**TEXT EXCERPT:**
_ _ _ _ _ _ _

Make CheckpointBarrierHandler Support EndOfPartition on TM Side

For the task side, there are two cases regarding checkpoints with finished tasks:

  1. All the precedent tasks are finished, the task has received all the EndOfPartition, but not finished yet (due to waiting for the last checkpoint, or waiting for the downstream tasks to process all the pending records introduced in the following). 
  2. Some precedent tasks are finished and the task has received EndOfPartition from these tasks.

All the Precedent Tasks are Finished

Currently tasks could be classified into two types according to how checkpoint is notified: the source tasks are triggered via the RPC from the JobManager, while the non-source tasks are triggered via barriers received from the precedent tasks. If checkpoints after some tasks are finished are considered, the non-source tasks might also get triggered via RPC if they become the new "root" tasks. The implementation for non-source tasks would be different from the source tasks: it would notify the CheckpointBarrierHandler instead of directly performing the snapshot so that the CheckpointBarrierHandler could deal with checkpoint subsuming correctly. Since currently triggerCheckpoint is implemented in the base StreamTask class uniformly and only be called for source StreamTask classes, we would refactor the class hierarchy to support different implementations of  triggerCheckpoint method for the two types of tasks.

Some of the Precedent Tasks are Finished

If for one task not all its precedent tasks are finished, the task would still get notified via checkpoint barrier from the running precedent tasks. However, some of the preceding tasks might be already finished and the CheckpointBarrierHandler must consider this case. As a whole, EndOfPartition from one input channel would mark this channel as aligned for all the pending and following checkpoints. Therefore, when receiving EndOfPartition, we will insert a manually created CheckpointBarrier for all the pending checkpoints, and exclude the channel from the following checkpoints. 

This is enough for aligned checkpoints, but unaligned checkpoints would introduce additional complexity. Since unaligned checkpoint barriers could jump over the pending records, if we instead wait for the EndOfPartition directly, since EndOfPartition could not jump over, the CheckpointCoordinator could not get notified in time and we might incur longer checkpoint periods during the finishing phase. This is similar for the aligned checkpoints with timeout. To cope with this issue, the upstream tasks would wait till the downstream tasks to process all the pending records before exit. The upstream tasks would emit a special event, namely EndOfData, after all the records and the downstream tasks would respond with another special event, and the upstream tasks only exit after all the response events are received. During this period, the unaligned checkpoints or checkpoints with timeout could be done normally. Afterwards the EndOfPartition could reach the downstream CheckpointAligner quickly since there are no pending records.

Do Not Cancel Pending Checkpoint on Finish

Currently when a task finish, all the pending checkpoints would be canceled. Since now we would support checkpoints after tasks finished, tasks finish should not fail the checkpoints and we would change the behavior to waiting for all the pending checkpoints to finish before task get finished.

_ _ _ _ _ _ _

**DATA SECTION:**
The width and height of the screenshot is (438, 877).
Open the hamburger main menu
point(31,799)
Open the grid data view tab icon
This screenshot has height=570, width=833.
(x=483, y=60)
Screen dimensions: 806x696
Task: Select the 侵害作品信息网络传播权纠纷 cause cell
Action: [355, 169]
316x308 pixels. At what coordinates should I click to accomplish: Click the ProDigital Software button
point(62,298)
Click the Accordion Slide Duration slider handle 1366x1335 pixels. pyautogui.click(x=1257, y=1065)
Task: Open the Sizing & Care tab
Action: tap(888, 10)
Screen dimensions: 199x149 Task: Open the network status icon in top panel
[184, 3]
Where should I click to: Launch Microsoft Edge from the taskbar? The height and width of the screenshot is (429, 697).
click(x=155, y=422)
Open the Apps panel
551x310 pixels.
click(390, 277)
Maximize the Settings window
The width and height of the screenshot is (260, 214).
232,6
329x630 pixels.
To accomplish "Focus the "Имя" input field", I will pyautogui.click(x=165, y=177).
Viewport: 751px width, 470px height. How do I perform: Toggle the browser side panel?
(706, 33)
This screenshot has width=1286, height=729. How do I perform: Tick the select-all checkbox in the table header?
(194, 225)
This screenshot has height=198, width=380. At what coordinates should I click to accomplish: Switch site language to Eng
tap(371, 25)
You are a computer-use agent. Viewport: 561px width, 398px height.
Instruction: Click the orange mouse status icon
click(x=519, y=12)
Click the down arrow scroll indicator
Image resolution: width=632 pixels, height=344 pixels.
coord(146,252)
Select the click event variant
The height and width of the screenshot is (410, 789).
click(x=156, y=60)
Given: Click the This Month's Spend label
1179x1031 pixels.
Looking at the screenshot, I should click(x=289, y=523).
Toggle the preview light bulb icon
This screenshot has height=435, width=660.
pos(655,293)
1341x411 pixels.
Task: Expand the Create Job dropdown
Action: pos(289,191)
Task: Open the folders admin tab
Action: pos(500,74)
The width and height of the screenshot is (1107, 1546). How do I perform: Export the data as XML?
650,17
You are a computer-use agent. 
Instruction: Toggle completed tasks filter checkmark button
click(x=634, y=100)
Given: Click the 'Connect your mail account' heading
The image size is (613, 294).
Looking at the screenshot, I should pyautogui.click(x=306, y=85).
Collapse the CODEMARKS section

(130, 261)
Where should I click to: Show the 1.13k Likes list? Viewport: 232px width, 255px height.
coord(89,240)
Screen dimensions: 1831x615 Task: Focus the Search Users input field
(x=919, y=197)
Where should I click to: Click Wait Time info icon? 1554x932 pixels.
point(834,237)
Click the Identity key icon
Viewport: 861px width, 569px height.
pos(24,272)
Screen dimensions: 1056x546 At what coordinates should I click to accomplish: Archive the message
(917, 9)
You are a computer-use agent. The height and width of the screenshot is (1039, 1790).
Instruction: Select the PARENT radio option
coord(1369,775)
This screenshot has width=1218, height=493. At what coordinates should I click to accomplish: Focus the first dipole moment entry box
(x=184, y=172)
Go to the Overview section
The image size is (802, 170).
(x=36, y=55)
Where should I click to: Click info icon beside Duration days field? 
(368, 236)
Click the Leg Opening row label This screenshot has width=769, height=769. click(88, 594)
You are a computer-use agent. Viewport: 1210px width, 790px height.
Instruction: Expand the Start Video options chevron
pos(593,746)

_ _ _ _ _ _ _

**WHAT THIS EXERCISE ASKS:**
(1) In the CheckpointBarrierHandler text, how would you translate this sentence into Spanish: "If for one task not all its precedent tasks are finished, the task would still get notified via checkpoint barrier from the running precedent tasks."
(2) According to the CheckpointBarrierHandler text, what special event do the upstream tasks emit after all the records?

**FINAL ANSWERS:**
(1) Si, para una tarea, no todas sus tareas precedentes han finalizado, la tarea seguiría recibiendo notificaciones mediante la barrera de checkpoint de las tareas precedentes que siguen en ejecución.

(2) EndOfData.